(Stored data entries)
= Beginning of Section =

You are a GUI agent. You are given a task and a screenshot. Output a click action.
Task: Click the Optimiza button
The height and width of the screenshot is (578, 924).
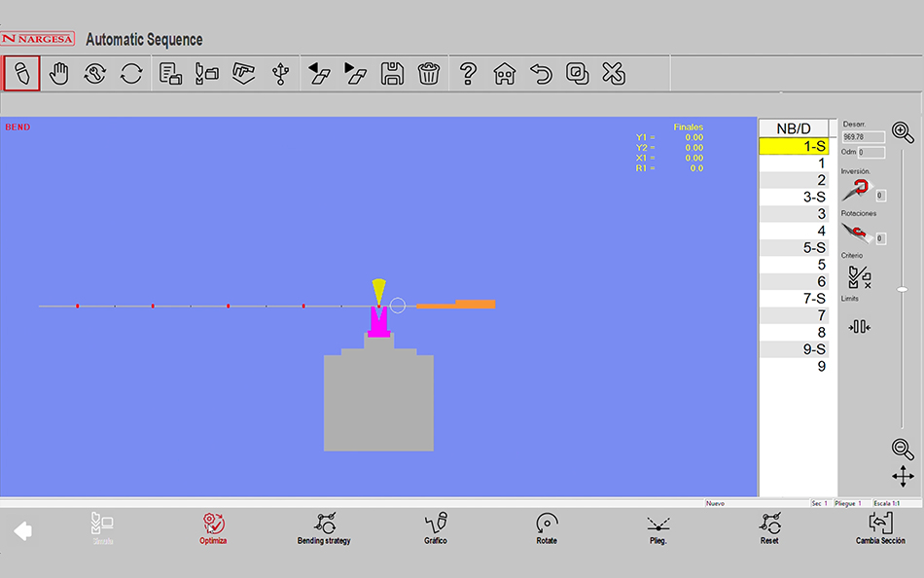(x=213, y=528)
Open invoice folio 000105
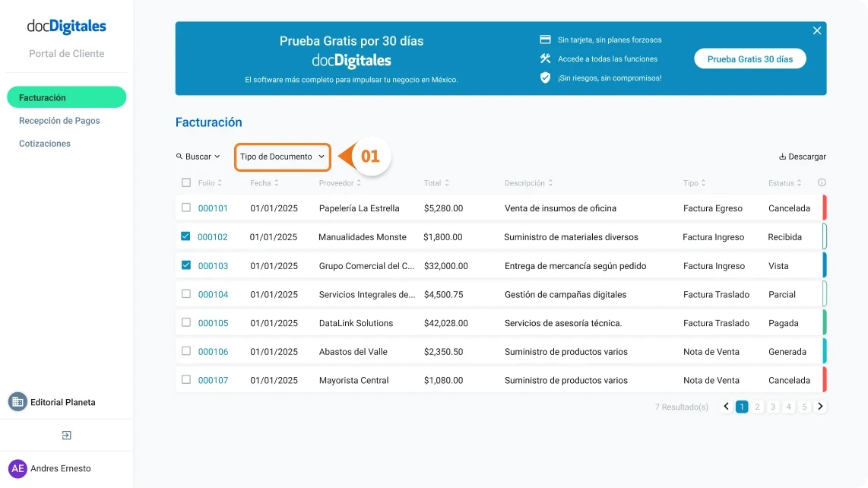 tap(211, 323)
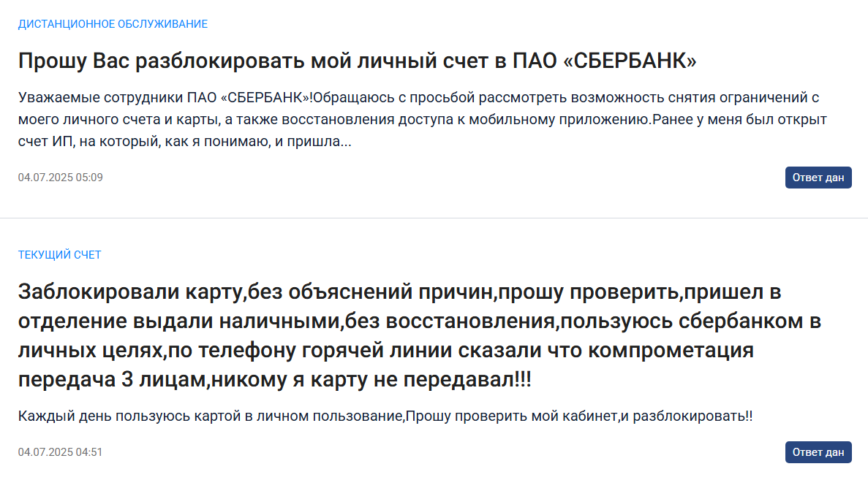The height and width of the screenshot is (480, 868).
Task: Click the headline line mentioning горячей линии
Action: pos(386,351)
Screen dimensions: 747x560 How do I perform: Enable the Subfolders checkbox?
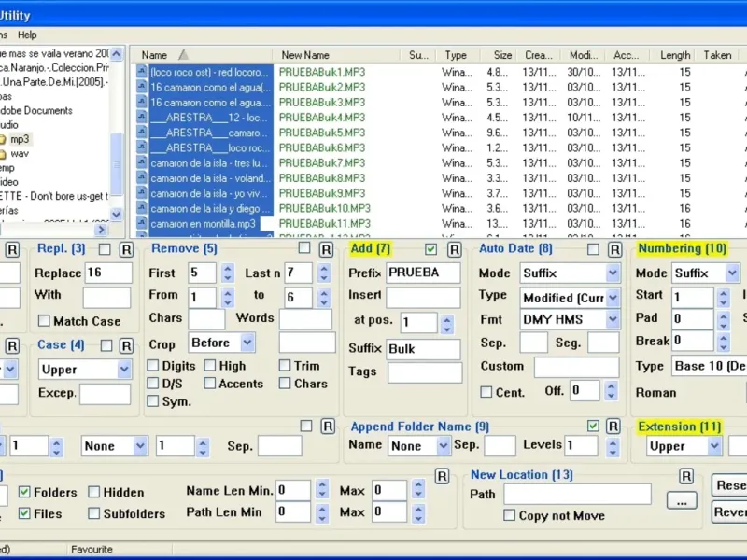click(94, 513)
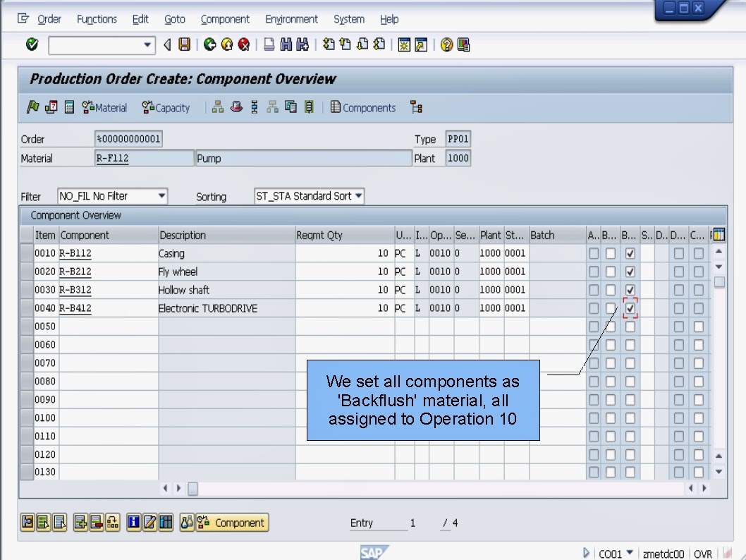Save the production order with the diskette icon
This screenshot has height=560, width=746.
click(x=183, y=44)
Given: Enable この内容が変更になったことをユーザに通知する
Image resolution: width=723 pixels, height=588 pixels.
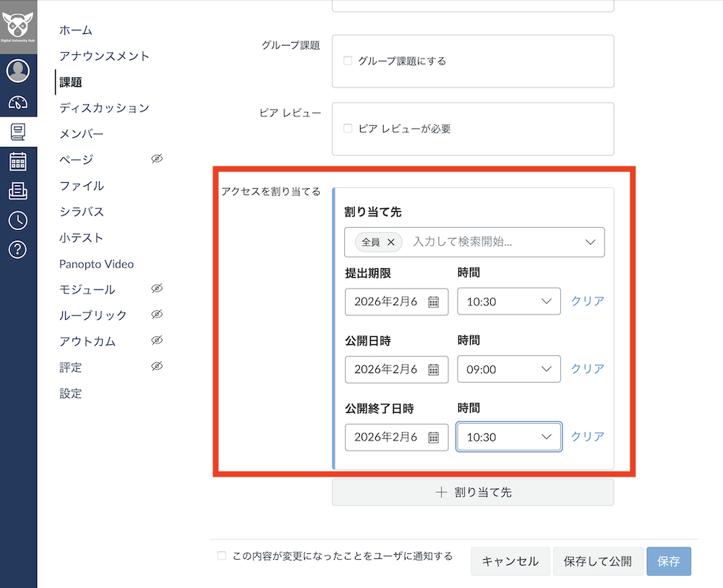Looking at the screenshot, I should (221, 557).
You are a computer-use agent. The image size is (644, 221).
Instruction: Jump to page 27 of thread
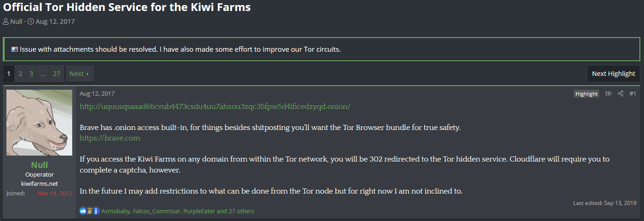point(56,73)
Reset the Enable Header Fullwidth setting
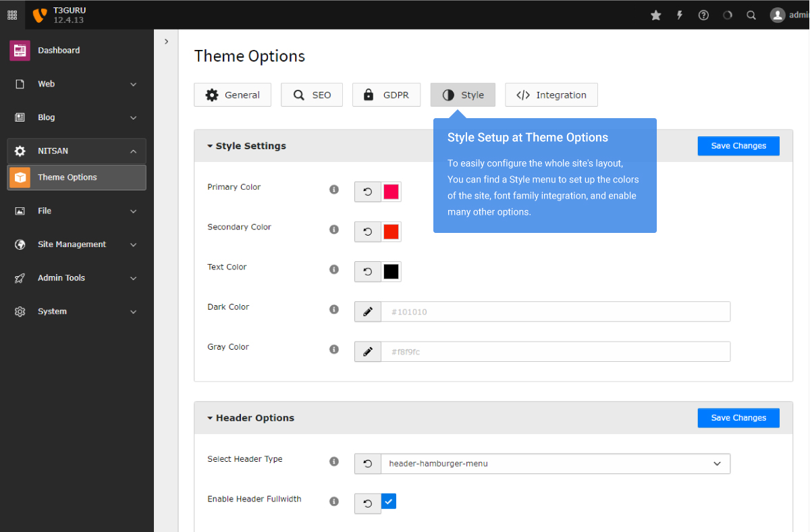This screenshot has width=810, height=532. [x=367, y=501]
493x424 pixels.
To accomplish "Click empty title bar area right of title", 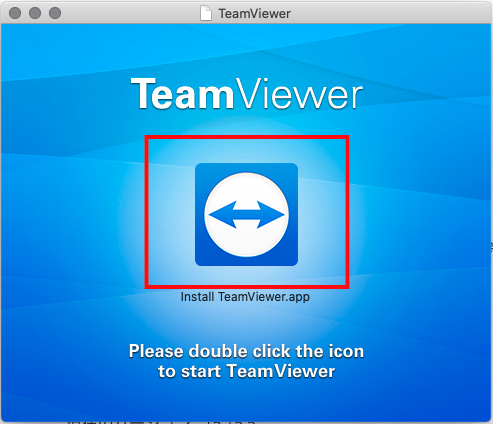I will tap(390, 13).

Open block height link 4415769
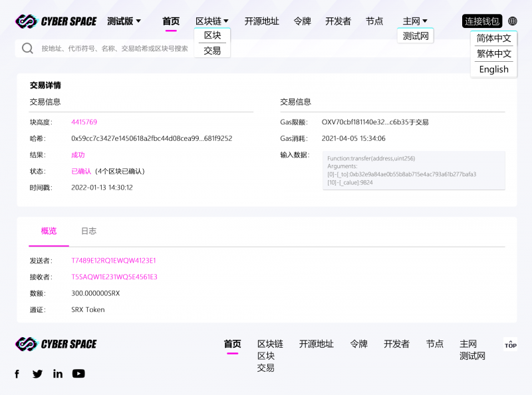pyautogui.click(x=84, y=122)
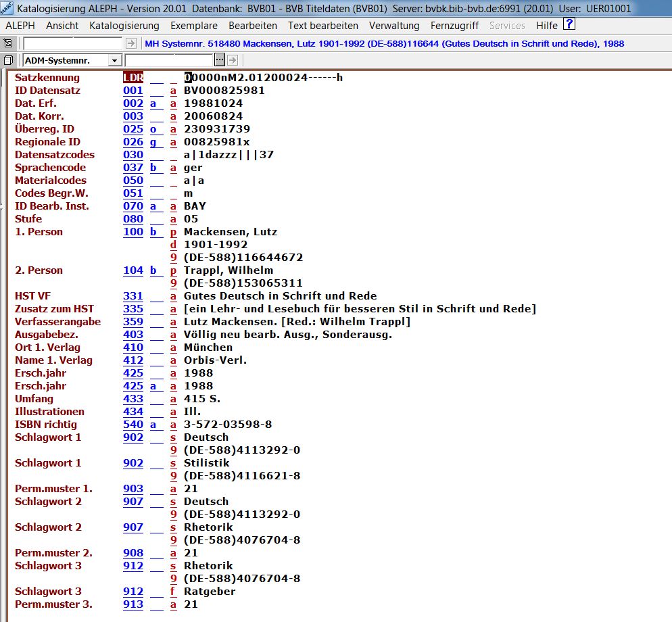Open the ADM-Systemnr. dropdown
The width and height of the screenshot is (672, 622).
(114, 60)
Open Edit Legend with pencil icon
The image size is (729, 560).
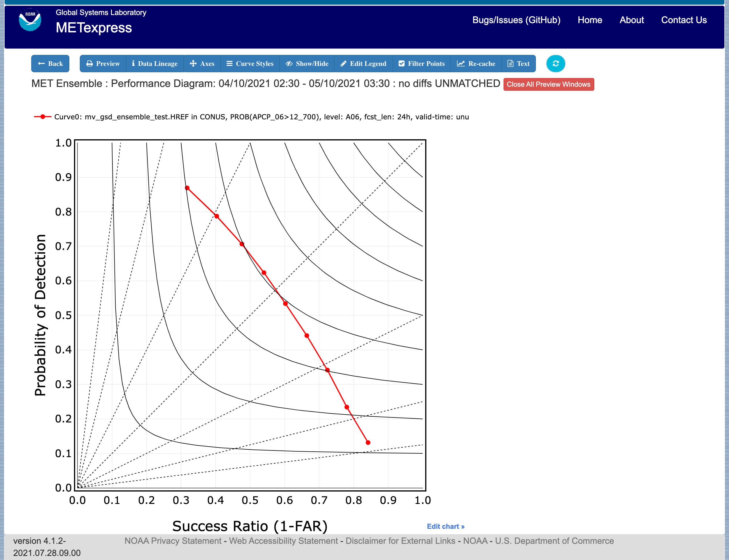click(363, 63)
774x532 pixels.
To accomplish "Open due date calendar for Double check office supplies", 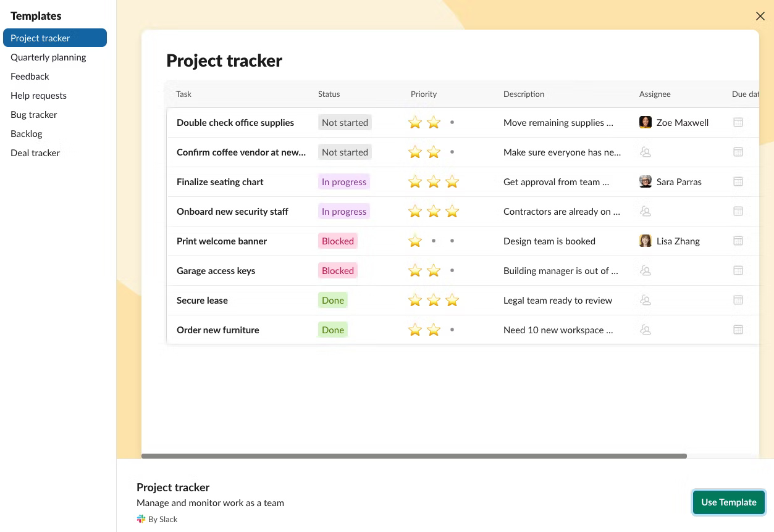I will click(x=738, y=122).
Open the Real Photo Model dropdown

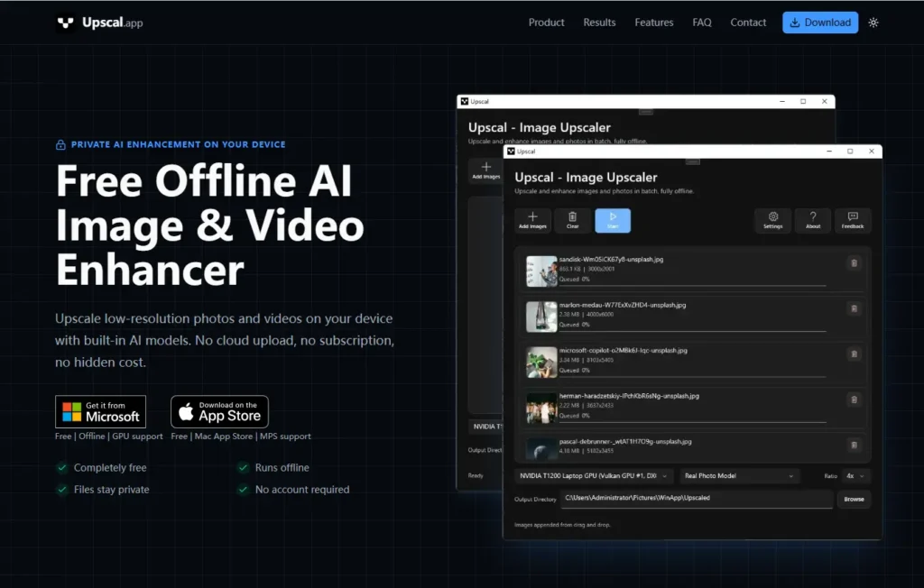739,475
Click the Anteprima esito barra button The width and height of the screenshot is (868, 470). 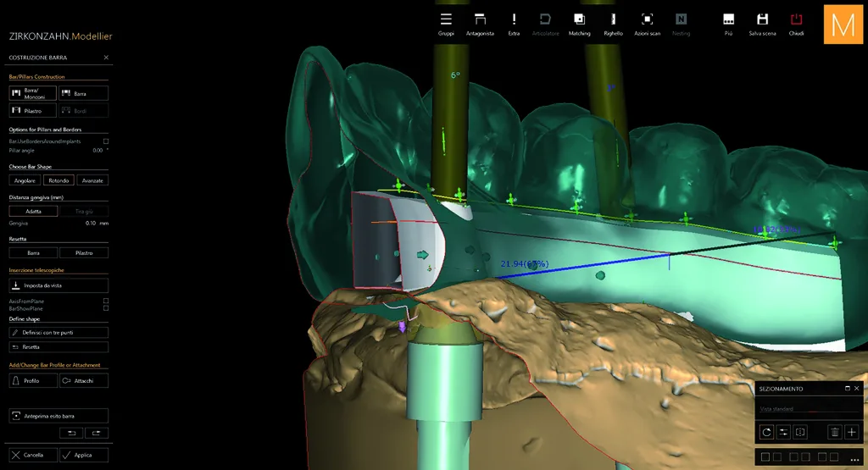58,416
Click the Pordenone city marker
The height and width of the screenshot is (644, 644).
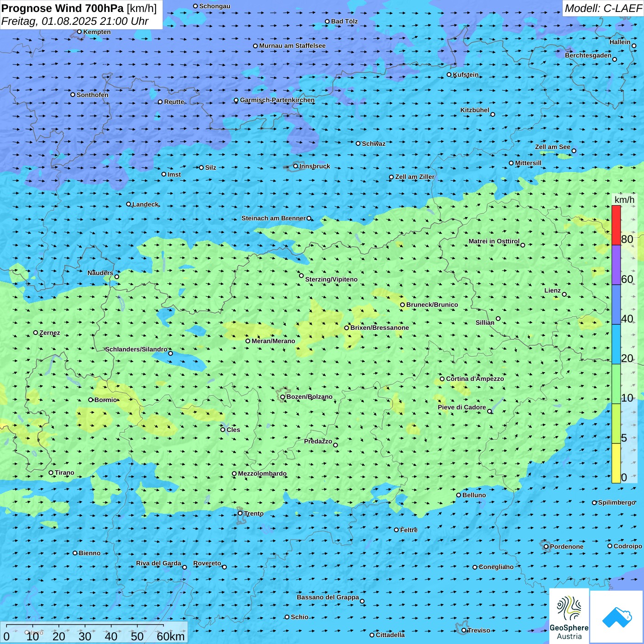click(x=546, y=546)
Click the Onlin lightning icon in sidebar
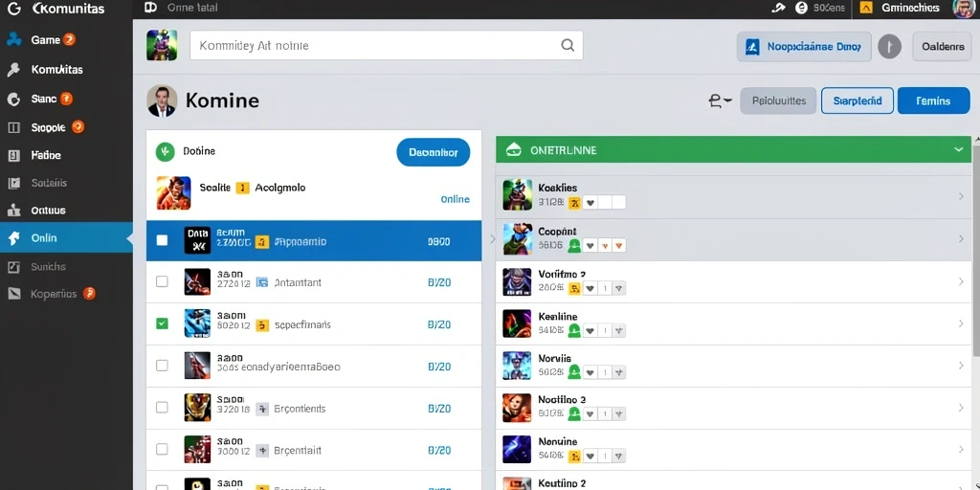The image size is (980, 490). click(x=13, y=237)
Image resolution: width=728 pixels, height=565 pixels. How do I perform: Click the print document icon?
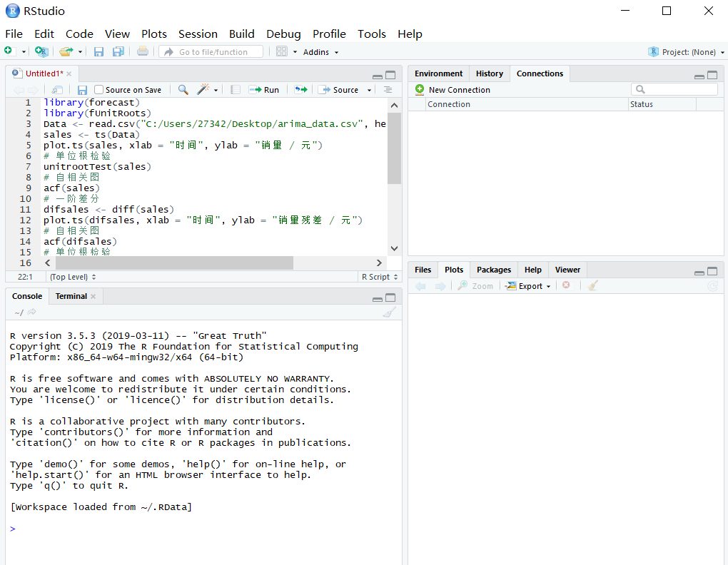143,51
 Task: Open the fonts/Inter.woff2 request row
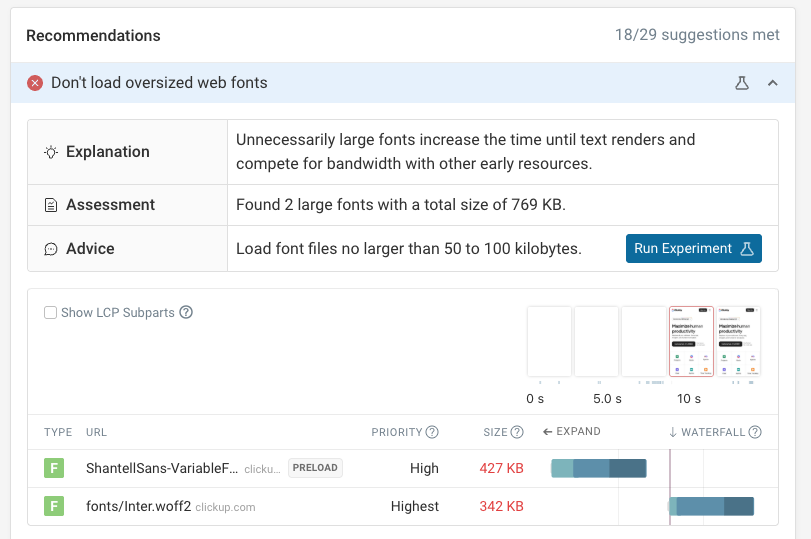[x=138, y=506]
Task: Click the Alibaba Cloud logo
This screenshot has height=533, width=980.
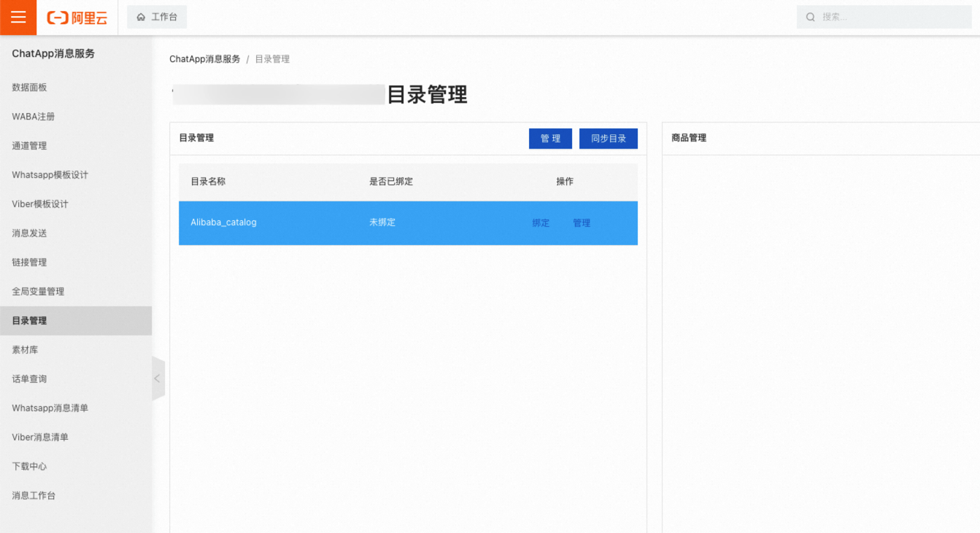Action: pyautogui.click(x=77, y=17)
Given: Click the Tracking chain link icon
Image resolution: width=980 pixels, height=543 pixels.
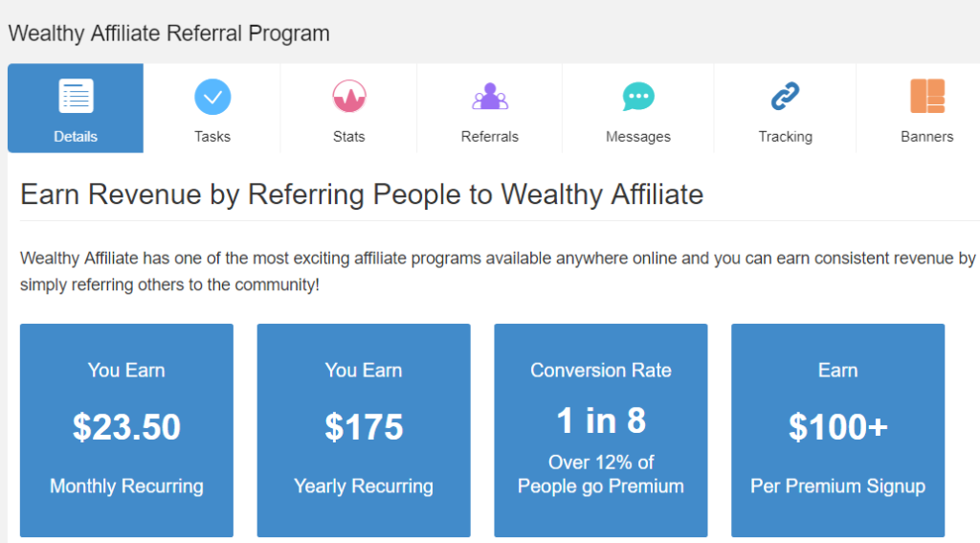Looking at the screenshot, I should (x=785, y=97).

= End of Section =

Quote only the lines that start at the line holding "Image resolution: width=728" and end at the last line of the entries, including both of those lines, and omit every picture.

Image resolution: width=728 pixels, height=565 pixels. How do I perform: Click the print document icon?
143,51
 Task: Open the fonts/Inter.woff2 request row
[x=138, y=506]
Task: Click the Alibaba Cloud logo
This screenshot has height=533, width=980.
Action: pyautogui.click(x=77, y=17)
Given: Click the Tracking chain link icon
Image resolution: width=980 pixels, height=543 pixels.
Looking at the screenshot, I should (x=785, y=97).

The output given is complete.